Single channel pulse height analyzer (SCA) energy calibrations can sometimes be confusing or even misleading if calibrated incorrectly. Unlike the MCA (multichannel analyzer), SCAs do not usually incorporate a monitor to display the radiation energy spectrum; therefore when calibrating (sometimes referred to as "peaking") a SCA and detector for a specific isotope photopeak, it helps to visualize the anticipated isotope energy spectrum (see figures 1 and 2). For discussion, we will use a Ludlum Model 2200 Scaler-Ratemeter/SCA and the Model 44-10 scintillation detector (2 in. x 2 in. NaI), but the same principle will also work for a proportional detector. Since ¹³⁷Cs produces the most familiar energy spectrum, we will use it for the SCA peaking example.

The three adjustable parameters encountered on most SCAs are: the lower pulse height discrimination level referred to as the THRESHOLD (THR), the upper pulse height level referred to as the WINDOW (WIN), and the detector operating voltage referred to as HV (high voltage). The HV varies with the pulse amplitude from the detector. The THR and WIN adjustments establish the narrow counting window in which the pulses of interest are to be counted. The object of calibrating the SCA and the detector by varying the high voltage is to position the majority of the pulses of interest (photopeak) within the counting window.

Calibration Procedure

Determine the counting window width for the isotope. The THR and WIN controls on the Model 2200 utilize 10 turn dials which may be used to correlate directly to the energy level of the isotope. For ¹³⁷Cs we will use a 40 keV counting window — the THR setting should be 642 and the WIN setting should be 040. Select the WIN "OFF" position to disable the upper pulse height level. Select the most sensitive ratemeter range (x1 for the Model 2200). Adjust the HV to approximately 450 volts. While observing the ratemeter, increase the HV until a sharp increase in count rate is observed with the source positioned near the detector and note the HV dial setting*. The point where the ratemeter starts to increase is the photo peak leading edge region (see Fig. 2). Switch the WIN "IN" and slowly increase the HV until the ratemeter starts to decrease and note the HV dial reading. This is the trailing edge of the photo peak illustrated in Fig. 2. Decrease the HV until the "peak" count rate is observed on the ratemeter. The HV dial reading should be near center between the two indications in the above previous steps.
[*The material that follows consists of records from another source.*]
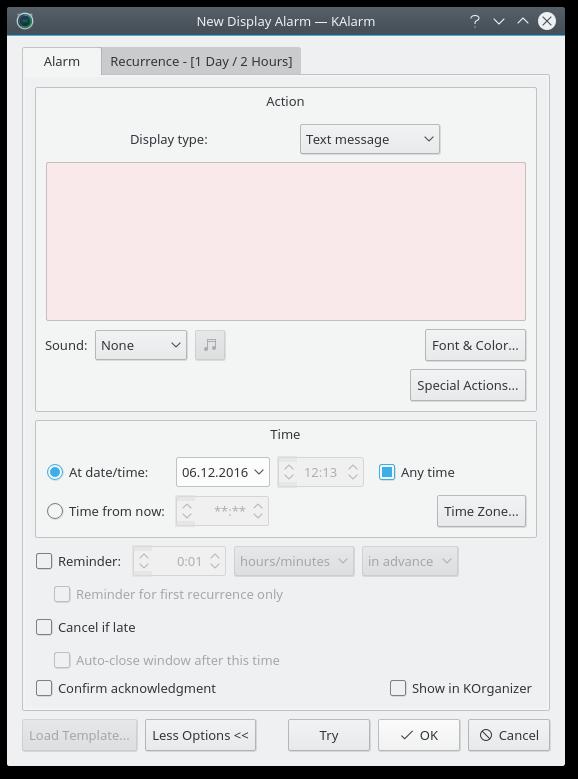Open the Font & Color dialog
The height and width of the screenshot is (779, 578).
point(475,345)
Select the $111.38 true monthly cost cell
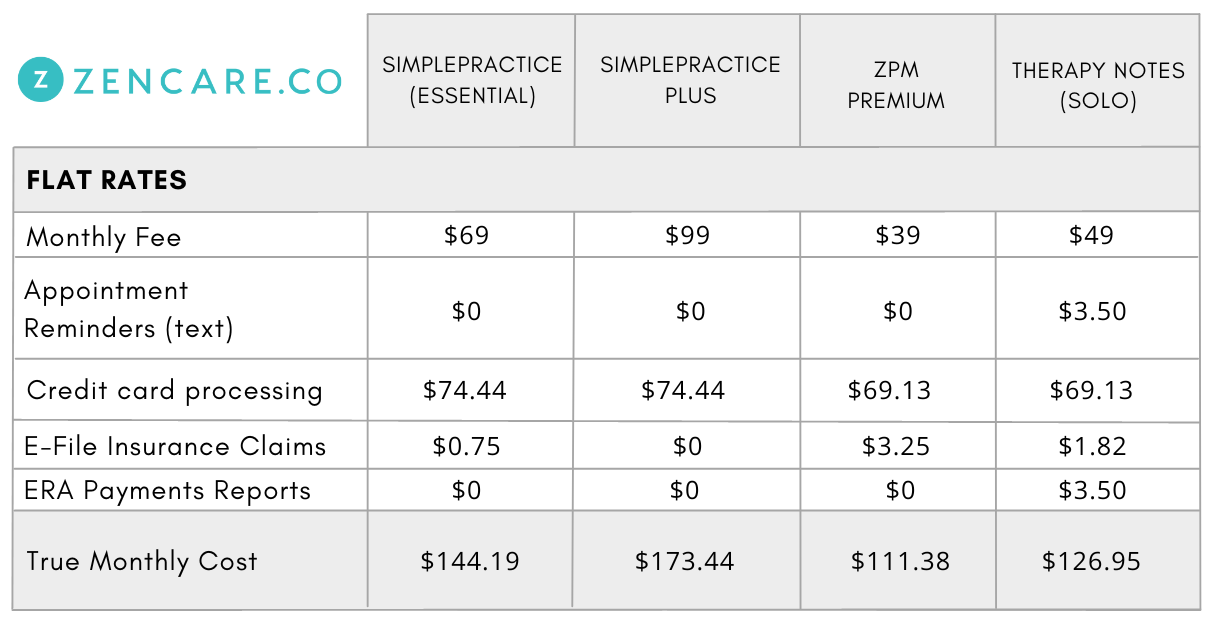 (900, 561)
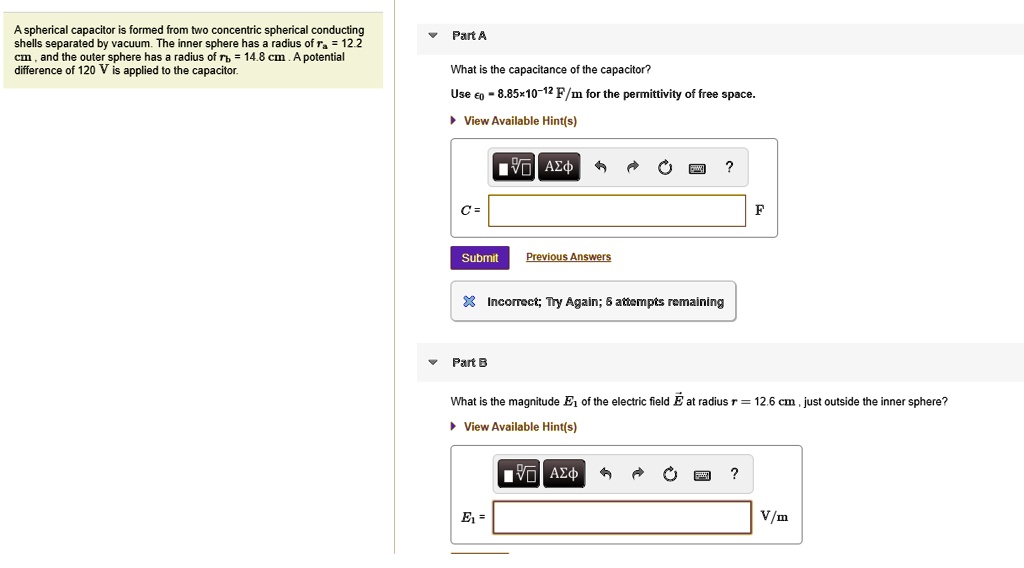Open Greek symbols menu in Part A
The height and width of the screenshot is (568, 1024).
(x=558, y=168)
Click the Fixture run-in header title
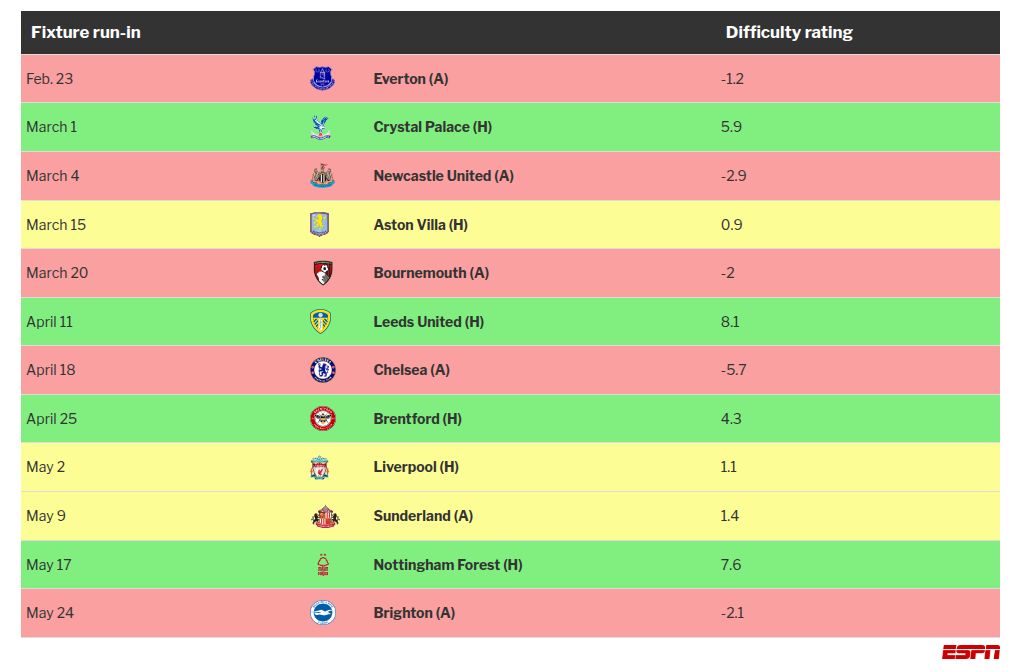This screenshot has width=1020, height=672. pyautogui.click(x=86, y=32)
*In studying the illustration in Fig. 2, it should be noted that if the HV is increased just a few increments beyond the point where the ratemeter just starts to respond, the photo peak can easily be passed up and the counting window could be centered on one of the backscatter peaks or possibly the 32 keV x-ray peak. Once the count rate starts, it may be more convenient to decrease the HV dial a few increments before switching the window "IN" to ensure that the photo peak is not passed up.

Some of the parameters that will affect the instrument response to the energy calibration are: the window width, the detector resolution, the activity of the radiation source, and the detector's efficiency to source activity.